> [AIM OF THE TASK]: Work out how many lines in the records include the word "field", then answer with nothing but that number.

> [Saved entries]:
-*-*-

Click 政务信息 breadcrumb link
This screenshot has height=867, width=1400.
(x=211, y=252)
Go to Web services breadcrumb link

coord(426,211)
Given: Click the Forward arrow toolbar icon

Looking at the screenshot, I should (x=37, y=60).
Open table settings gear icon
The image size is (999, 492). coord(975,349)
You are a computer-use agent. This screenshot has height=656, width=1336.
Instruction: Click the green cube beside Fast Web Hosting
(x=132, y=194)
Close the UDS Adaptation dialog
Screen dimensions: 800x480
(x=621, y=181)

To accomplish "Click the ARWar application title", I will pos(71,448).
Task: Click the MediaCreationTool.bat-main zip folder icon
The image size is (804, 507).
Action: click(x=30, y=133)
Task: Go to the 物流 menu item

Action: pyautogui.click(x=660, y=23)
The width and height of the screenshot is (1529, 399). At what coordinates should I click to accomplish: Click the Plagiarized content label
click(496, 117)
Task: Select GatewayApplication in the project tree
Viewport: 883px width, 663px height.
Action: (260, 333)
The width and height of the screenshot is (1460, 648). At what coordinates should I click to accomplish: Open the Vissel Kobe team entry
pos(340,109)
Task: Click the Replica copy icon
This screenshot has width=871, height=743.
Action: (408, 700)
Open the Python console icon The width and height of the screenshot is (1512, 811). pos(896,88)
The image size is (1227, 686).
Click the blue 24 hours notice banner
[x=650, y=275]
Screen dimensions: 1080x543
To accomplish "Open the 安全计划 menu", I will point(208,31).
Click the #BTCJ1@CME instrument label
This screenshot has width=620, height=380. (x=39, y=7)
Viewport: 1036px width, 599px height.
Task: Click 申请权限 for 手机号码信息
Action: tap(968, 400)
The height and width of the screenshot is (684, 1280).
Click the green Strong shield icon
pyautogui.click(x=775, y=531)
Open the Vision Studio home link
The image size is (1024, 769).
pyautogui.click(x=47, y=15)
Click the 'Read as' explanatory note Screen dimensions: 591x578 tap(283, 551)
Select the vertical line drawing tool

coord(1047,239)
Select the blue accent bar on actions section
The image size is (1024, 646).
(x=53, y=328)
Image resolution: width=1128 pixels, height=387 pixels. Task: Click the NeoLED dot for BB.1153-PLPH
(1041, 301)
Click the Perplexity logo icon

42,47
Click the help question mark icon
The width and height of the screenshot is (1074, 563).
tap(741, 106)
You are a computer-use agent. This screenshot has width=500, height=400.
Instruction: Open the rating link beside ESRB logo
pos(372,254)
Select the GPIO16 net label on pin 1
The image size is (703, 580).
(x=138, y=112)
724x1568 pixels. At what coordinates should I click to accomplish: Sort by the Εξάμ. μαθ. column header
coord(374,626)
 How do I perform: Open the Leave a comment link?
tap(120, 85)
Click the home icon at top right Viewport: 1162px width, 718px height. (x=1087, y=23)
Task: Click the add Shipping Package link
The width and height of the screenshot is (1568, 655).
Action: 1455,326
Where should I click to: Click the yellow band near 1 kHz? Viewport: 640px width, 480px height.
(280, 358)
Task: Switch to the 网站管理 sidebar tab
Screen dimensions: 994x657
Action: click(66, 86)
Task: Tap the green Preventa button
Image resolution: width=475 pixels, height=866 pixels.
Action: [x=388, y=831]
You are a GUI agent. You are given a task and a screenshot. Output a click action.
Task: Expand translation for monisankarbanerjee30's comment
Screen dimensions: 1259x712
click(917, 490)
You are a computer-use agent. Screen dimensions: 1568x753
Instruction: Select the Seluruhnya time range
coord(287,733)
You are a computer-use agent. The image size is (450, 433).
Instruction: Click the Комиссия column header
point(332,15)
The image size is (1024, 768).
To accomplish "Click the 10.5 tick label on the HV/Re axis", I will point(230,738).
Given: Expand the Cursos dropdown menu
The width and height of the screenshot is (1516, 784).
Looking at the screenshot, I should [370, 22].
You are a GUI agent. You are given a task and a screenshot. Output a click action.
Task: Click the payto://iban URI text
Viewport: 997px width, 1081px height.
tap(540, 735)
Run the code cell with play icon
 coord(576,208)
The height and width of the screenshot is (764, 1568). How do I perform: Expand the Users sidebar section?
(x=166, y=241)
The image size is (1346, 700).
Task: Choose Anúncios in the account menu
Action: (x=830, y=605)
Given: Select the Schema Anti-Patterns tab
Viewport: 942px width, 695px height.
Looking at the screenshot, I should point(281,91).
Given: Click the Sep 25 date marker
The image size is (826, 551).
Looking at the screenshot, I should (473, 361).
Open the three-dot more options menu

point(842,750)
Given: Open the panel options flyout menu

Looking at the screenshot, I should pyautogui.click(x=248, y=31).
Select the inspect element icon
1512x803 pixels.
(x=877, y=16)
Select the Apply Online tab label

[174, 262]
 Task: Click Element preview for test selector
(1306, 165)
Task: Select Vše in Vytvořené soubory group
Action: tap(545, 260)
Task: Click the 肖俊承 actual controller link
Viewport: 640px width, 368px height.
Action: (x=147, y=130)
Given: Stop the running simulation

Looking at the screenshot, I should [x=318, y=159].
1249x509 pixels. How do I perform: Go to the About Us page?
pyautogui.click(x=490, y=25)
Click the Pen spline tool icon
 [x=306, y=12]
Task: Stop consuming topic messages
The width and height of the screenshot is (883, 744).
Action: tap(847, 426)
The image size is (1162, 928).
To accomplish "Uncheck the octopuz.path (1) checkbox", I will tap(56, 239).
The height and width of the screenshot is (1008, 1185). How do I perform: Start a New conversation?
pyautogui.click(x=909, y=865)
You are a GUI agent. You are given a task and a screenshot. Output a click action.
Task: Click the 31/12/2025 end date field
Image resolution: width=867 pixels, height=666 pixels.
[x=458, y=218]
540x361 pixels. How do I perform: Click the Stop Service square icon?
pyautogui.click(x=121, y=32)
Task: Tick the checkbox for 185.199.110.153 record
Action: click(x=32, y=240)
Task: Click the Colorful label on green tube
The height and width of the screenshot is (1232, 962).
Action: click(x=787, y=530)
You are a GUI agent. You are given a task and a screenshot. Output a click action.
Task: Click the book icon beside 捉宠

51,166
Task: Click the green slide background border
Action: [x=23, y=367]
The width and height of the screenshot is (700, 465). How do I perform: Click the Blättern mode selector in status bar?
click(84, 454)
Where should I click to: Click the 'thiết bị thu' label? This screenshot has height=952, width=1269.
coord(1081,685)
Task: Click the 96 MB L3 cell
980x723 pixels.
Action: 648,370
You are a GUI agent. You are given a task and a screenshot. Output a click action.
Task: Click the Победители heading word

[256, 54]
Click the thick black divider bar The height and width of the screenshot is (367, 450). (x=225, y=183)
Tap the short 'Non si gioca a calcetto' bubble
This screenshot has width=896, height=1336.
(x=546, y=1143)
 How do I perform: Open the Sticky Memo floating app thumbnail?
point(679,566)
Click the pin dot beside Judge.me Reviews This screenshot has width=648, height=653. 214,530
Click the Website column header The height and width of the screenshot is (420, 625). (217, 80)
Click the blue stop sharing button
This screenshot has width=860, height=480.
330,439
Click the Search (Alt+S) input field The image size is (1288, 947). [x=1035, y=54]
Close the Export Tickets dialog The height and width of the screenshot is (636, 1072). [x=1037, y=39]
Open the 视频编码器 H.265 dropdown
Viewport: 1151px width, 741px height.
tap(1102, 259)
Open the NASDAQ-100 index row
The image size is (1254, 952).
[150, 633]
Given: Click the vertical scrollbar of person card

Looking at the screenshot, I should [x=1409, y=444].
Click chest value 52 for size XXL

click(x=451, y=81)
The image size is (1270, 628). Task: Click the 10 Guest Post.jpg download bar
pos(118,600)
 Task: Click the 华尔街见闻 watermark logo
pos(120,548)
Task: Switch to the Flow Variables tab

-*-*-

> [YOUR RESPONSE]: 2